START Records for processing
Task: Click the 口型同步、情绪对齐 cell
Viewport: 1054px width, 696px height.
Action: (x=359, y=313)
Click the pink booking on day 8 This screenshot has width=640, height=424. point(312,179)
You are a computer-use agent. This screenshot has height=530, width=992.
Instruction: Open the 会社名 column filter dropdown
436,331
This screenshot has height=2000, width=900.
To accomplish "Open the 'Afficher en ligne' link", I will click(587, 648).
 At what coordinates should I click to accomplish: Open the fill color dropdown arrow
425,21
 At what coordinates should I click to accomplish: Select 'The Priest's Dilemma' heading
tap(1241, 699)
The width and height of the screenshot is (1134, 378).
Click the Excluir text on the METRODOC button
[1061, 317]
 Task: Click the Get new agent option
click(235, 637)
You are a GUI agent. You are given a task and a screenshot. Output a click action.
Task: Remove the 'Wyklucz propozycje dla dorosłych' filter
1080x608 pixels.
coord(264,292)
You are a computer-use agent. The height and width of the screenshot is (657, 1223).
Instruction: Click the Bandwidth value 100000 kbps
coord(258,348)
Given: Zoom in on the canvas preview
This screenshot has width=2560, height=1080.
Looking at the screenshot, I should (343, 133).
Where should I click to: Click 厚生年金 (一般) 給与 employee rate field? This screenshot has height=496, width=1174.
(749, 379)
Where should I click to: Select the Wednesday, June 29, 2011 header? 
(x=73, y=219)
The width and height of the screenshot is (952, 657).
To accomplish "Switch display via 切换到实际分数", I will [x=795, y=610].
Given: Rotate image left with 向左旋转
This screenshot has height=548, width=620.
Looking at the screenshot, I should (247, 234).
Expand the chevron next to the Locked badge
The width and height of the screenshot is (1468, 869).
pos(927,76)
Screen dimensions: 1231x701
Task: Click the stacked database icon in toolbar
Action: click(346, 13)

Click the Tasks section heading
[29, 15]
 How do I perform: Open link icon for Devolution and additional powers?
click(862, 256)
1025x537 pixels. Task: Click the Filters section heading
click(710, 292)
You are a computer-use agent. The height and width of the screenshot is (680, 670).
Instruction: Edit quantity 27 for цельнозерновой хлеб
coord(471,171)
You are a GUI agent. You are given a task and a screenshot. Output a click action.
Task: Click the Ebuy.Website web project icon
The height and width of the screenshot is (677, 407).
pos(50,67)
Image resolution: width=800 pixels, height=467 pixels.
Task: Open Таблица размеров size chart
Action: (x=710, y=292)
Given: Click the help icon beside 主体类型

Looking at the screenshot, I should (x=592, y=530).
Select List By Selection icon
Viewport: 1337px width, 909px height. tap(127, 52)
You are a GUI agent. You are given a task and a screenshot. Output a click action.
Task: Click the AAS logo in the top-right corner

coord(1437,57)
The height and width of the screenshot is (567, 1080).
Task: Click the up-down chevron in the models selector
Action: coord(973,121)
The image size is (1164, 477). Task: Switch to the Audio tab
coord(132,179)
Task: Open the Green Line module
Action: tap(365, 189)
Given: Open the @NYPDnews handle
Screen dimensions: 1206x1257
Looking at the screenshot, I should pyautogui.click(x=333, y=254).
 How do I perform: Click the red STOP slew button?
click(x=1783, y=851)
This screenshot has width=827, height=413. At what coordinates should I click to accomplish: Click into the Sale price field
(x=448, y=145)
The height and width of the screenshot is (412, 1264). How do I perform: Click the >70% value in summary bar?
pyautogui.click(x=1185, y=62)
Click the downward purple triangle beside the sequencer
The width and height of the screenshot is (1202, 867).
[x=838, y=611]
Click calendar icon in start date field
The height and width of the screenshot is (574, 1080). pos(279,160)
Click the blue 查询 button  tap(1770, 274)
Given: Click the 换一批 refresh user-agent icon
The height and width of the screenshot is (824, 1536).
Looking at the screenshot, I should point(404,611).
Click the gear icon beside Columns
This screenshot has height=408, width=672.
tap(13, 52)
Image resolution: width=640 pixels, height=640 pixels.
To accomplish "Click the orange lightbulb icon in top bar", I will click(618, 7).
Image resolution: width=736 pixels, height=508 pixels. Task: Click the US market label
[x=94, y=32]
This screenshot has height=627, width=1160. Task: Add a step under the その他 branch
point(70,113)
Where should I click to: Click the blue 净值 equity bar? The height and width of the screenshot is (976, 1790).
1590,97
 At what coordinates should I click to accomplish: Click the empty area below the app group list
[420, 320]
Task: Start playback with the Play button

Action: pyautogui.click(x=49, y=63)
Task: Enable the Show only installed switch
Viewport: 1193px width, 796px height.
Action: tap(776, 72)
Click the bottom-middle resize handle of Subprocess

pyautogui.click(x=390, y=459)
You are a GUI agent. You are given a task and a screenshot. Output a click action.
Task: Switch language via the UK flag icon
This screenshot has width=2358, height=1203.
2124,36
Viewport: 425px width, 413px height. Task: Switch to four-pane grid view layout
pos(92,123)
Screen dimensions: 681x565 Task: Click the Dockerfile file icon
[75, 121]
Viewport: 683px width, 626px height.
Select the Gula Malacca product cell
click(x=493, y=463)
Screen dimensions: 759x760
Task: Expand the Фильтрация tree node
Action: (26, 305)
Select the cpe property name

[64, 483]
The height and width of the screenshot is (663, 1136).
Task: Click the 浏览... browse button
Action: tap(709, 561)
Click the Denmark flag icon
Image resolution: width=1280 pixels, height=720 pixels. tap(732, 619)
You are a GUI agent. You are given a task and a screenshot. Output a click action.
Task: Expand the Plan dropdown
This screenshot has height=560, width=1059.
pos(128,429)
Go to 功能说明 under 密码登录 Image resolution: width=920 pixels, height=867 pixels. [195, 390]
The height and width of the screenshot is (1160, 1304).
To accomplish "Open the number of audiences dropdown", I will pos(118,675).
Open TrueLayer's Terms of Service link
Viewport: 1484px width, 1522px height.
END Records for processing
### What to work on
Exact reproduction of every entry is needed.

### Result of this task
Task: Click the 口型同步、情绪对齐 cell
Viewport: 1054px width, 696px height.
Action: (x=359, y=313)
Click the pink booking on day 8 This screenshot has width=640, height=424. point(312,179)
You are a computer-use agent. This screenshot has height=530, width=992.
Instruction: Open the 会社名 column filter dropdown
436,331
This screenshot has height=2000, width=900.
To accomplish "Open the 'Afficher en ligne' link", I will click(587, 648).
 At what coordinates should I click to accomplish: Open the fill color dropdown arrow
425,21
 At what coordinates should I click to accomplish: Select 'The Priest's Dilemma' heading
tap(1241, 699)
The width and height of the screenshot is (1134, 378).
Click the Excluir text on the METRODOC button
[1061, 317]
 Task: Click the Get new agent option
click(235, 637)
You are a GUI agent. You are given a task and a screenshot. Output a click action.
Task: Remove the 'Wyklucz propozycje dla dorosłych' filter
1080x608 pixels.
coord(264,292)
You are a computer-use agent. The height and width of the screenshot is (657, 1223).
Instruction: Click the Bandwidth value 100000 kbps
coord(258,348)
Given: Zoom in on the canvas preview
This screenshot has width=2560, height=1080.
Looking at the screenshot, I should (343, 133).
Where should I click to: Click 厚生年金 (一般) 給与 employee rate field? This screenshot has height=496, width=1174.
(749, 379)
Where should I click to: Select the Wednesday, June 29, 2011 header? 
(x=73, y=219)
The width and height of the screenshot is (952, 657).
To accomplish "Switch display via 切换到实际分数", I will [x=795, y=610].
Given: Rotate image left with 向左旋转
This screenshot has height=548, width=620.
Looking at the screenshot, I should (247, 234).
Expand the chevron next to the Locked badge
The width and height of the screenshot is (1468, 869).
pos(927,76)
Screen dimensions: 1231x701
Task: Click the stacked database icon in toolbar
Action: click(346, 13)

Click the Tasks section heading
[29, 15]
 How do I perform: Open link icon for Devolution and additional powers?
click(862, 256)
1025x537 pixels. Task: Click the Filters section heading
click(710, 292)
You are a computer-use agent. The height and width of the screenshot is (680, 670).
Instruction: Edit quantity 27 for цельнозерновой хлеб
coord(471,171)
You are a GUI agent. You are given a task and a screenshot. Output a click action.
Task: Click the Ebuy.Website web project icon
The height and width of the screenshot is (677, 407).
pos(50,67)
Image resolution: width=800 pixels, height=467 pixels.
Task: Open Таблица размеров size chart
Action: (x=710, y=292)
Given: Click the help icon beside 主体类型

Looking at the screenshot, I should (x=592, y=530).
Select List By Selection icon
Viewport: 1337px width, 909px height. tap(127, 52)
You are a GUI agent. You are given a task and a screenshot. Output a click action.
Task: Click the AAS logo in the top-right corner

coord(1437,57)
The height and width of the screenshot is (567, 1080).
Task: Click the up-down chevron in the models selector
Action: coord(973,121)
The image size is (1164, 477). Task: Switch to the Audio tab
coord(132,179)
Task: Open the Green Line module
Action: tap(365, 189)
Given: Open the @NYPDnews handle
Screen dimensions: 1206x1257
Looking at the screenshot, I should pyautogui.click(x=333, y=254).
 How do I perform: Click the red STOP slew button?
click(x=1783, y=851)
This screenshot has width=827, height=413. At what coordinates should I click to accomplish: Click into the Sale price field
(x=448, y=145)
The height and width of the screenshot is (412, 1264). How do I perform: Click the >70% value in summary bar?
pyautogui.click(x=1185, y=62)
Click the downward purple triangle beside the sequencer
The width and height of the screenshot is (1202, 867).
[x=838, y=611]
Click calendar icon in start date field
The height and width of the screenshot is (574, 1080). pos(279,160)
Click the blue 查询 button  tap(1770, 274)
Given: Click the 换一批 refresh user-agent icon
The height and width of the screenshot is (824, 1536).
Looking at the screenshot, I should point(404,611).
Click the gear icon beside Columns
This screenshot has height=408, width=672.
tap(13, 52)
Image resolution: width=640 pixels, height=640 pixels.
To accomplish "Click the orange lightbulb icon in top bar", I will click(618, 7).
Image resolution: width=736 pixels, height=508 pixels. Task: Click the US market label
[x=94, y=32]
This screenshot has height=627, width=1160. Task: Add a step under the その他 branch
point(70,113)
Where should I click to: Click the blue 净值 equity bar? The height and width of the screenshot is (976, 1790).
1590,97
 At what coordinates should I click to accomplish: Click the empty area below the app group list
[420, 320]
Task: Start playback with the Play button

Action: pyautogui.click(x=49, y=63)
Task: Enable the Show only installed switch
Viewport: 1193px width, 796px height.
Action: tap(776, 72)
Click the bottom-middle resize handle of Subprocess

pyautogui.click(x=390, y=459)
You are a GUI agent. You are given a task and a screenshot. Output a click action.
Task: Switch language via the UK flag icon
This screenshot has width=2358, height=1203.
2124,36
Viewport: 425px width, 413px height. Task: Switch to four-pane grid view layout
pos(92,123)
Screen dimensions: 681x565 Task: Click the Dockerfile file icon
[75, 121]
Viewport: 683px width, 626px height.
Select the Gula Malacca product cell
click(x=493, y=463)
Screen dimensions: 759x760
Task: Expand the Фильтрация tree node
Action: (26, 305)
Select the cpe property name

[64, 483]
The height and width of the screenshot is (663, 1136).
Task: Click the 浏览... browse button
Action: tap(709, 561)
Click the Denmark flag icon
Image resolution: width=1280 pixels, height=720 pixels. tap(732, 619)
You are a GUI agent. You are given a task and a screenshot. Output a click action.
Task: Expand the Plan dropdown
This screenshot has height=560, width=1059.
pos(128,429)
Go to 功能说明 under 密码登录 Image resolution: width=920 pixels, height=867 pixels. [195, 390]
The height and width of the screenshot is (1160, 1304).
To accomplish "Open the number of audiences dropdown", I will pos(118,675).
Open TrueLayer's Terms of Service link
Viewport: 1484px width, 1522px height.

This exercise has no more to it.